Reproduce each line of the data below without changing a single character.
***
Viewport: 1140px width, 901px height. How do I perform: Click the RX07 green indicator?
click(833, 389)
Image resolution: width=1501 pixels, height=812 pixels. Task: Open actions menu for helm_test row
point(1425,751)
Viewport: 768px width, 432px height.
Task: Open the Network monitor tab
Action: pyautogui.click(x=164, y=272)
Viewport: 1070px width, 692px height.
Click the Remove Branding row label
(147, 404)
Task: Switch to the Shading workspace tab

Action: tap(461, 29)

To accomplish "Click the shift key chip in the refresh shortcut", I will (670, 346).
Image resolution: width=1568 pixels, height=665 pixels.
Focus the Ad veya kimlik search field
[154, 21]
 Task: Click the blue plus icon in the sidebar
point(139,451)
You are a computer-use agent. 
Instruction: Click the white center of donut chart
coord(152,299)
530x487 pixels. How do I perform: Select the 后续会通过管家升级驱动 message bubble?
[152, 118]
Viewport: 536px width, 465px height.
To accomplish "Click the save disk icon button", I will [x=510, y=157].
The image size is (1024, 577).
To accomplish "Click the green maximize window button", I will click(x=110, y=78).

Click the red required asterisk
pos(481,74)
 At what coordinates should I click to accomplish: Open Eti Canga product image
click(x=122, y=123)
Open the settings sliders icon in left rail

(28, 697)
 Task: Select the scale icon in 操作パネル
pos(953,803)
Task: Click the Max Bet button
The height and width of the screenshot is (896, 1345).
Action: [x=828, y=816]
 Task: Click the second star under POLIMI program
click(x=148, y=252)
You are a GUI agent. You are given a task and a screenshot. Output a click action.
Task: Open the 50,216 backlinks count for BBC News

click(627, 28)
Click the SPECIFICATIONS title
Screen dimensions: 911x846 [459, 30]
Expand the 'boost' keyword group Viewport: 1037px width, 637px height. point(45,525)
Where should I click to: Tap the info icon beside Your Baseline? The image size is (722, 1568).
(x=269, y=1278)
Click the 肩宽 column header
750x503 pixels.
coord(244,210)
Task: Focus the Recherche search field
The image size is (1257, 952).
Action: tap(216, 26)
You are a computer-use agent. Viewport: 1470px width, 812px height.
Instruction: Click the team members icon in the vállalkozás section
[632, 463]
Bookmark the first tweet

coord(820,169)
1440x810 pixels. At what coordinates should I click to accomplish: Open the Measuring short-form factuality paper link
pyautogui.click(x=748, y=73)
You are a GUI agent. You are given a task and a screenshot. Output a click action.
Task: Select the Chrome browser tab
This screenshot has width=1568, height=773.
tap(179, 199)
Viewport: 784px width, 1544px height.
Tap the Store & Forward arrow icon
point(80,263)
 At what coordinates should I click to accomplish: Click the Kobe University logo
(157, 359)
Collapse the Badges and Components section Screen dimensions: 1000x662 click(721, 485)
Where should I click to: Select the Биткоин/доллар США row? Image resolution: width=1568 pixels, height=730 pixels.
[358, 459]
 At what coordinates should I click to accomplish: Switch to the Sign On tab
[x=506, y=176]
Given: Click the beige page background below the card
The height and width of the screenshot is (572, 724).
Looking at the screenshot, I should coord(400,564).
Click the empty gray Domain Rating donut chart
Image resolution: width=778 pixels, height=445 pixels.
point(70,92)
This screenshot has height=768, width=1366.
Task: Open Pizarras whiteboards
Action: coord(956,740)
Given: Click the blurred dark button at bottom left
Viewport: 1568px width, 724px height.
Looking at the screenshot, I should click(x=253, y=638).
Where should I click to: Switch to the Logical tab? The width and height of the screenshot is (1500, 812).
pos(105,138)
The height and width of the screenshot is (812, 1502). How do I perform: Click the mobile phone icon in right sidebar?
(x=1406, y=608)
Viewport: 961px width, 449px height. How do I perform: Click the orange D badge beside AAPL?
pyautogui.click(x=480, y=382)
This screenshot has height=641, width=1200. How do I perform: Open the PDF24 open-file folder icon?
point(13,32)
***
Answer to this task =
Viewport: 1140px width, 901px height. How do I perform: Click the RX07 green indicator?
click(833, 389)
Image resolution: width=1501 pixels, height=812 pixels. Task: Open actions menu for helm_test row
point(1425,751)
Viewport: 768px width, 432px height.
Task: Open the Network monitor tab
Action: pyautogui.click(x=164, y=272)
Viewport: 1070px width, 692px height.
Click the Remove Branding row label
(147, 404)
Task: Switch to the Shading workspace tab

Action: tap(461, 29)

To accomplish "Click the shift key chip in the refresh shortcut", I will (670, 346).
Image resolution: width=1568 pixels, height=665 pixels.
Focus the Ad veya kimlik search field
[154, 21]
 Task: Click the blue plus icon in the sidebar
point(139,451)
You are a computer-use agent. 
Instruction: Click the white center of donut chart
coord(152,299)
530x487 pixels. How do I perform: Select the 后续会通过管家升级驱动 message bubble?
[152, 118]
Viewport: 536px width, 465px height.
To accomplish "Click the save disk icon button", I will [x=510, y=157].
The image size is (1024, 577).
To accomplish "Click the green maximize window button", I will click(x=110, y=78).

Click the red required asterisk
pos(481,74)
 At what coordinates should I click to accomplish: Open Eti Canga product image
click(x=122, y=123)
Open the settings sliders icon in left rail

(28, 697)
 Task: Select the scale icon in 操作パネル
pos(953,803)
Task: Click the Max Bet button
The height and width of the screenshot is (896, 1345).
Action: [x=828, y=816]
 Task: Click the second star under POLIMI program
click(x=148, y=252)
You are a GUI agent. You are given a task and a screenshot. Output a click action.
Task: Open the 50,216 backlinks count for BBC News

click(627, 28)
Click the SPECIFICATIONS title
Screen dimensions: 911x846 [459, 30]
Expand the 'boost' keyword group Viewport: 1037px width, 637px height. point(45,525)
Where should I click to: Tap the info icon beside Your Baseline? The image size is (722, 1568).
(x=269, y=1278)
Click the 肩宽 column header
750x503 pixels.
coord(244,210)
Task: Focus the Recherche search field
The image size is (1257, 952).
Action: tap(216, 26)
You are a computer-use agent. Viewport: 1470px width, 812px height.
Instruction: Click the team members icon in the vállalkozás section
[632, 463]
Bookmark the first tweet

coord(820,169)
1440x810 pixels. At what coordinates should I click to accomplish: Open the Measuring short-form factuality paper link
pyautogui.click(x=748, y=73)
You are a GUI agent. You are given a task and a screenshot. Output a click action.
Task: Select the Chrome browser tab
This screenshot has width=1568, height=773.
tap(179, 199)
Viewport: 784px width, 1544px height.
Tap the Store & Forward arrow icon
point(80,263)
 At what coordinates should I click to accomplish: Click the Kobe University logo
(157, 359)
Collapse the Badges and Components section Screen dimensions: 1000x662 click(721, 485)
Where should I click to: Select the Биткоин/доллар США row? Image resolution: width=1568 pixels, height=730 pixels.
[358, 459]
 At what coordinates should I click to accomplish: Switch to the Sign On tab
[x=506, y=176]
Given: Click the beige page background below the card
The height and width of the screenshot is (572, 724).
Looking at the screenshot, I should coord(400,564).
Click the empty gray Domain Rating donut chart
Image resolution: width=778 pixels, height=445 pixels.
point(70,92)
This screenshot has height=768, width=1366.
Task: Open Pizarras whiteboards
Action: coord(956,740)
Given: Click the blurred dark button at bottom left
Viewport: 1568px width, 724px height.
Looking at the screenshot, I should click(x=253, y=638).
Where should I click to: Switch to the Logical tab? The width and height of the screenshot is (1500, 812).
pos(105,138)
The height and width of the screenshot is (812, 1502). How do I perform: Click the mobile phone icon in right sidebar?
(x=1406, y=608)
Viewport: 961px width, 449px height. How do I perform: Click the orange D badge beside AAPL?
pyautogui.click(x=480, y=382)
This screenshot has height=641, width=1200. How do I perform: Open the PDF24 open-file folder icon?
point(13,32)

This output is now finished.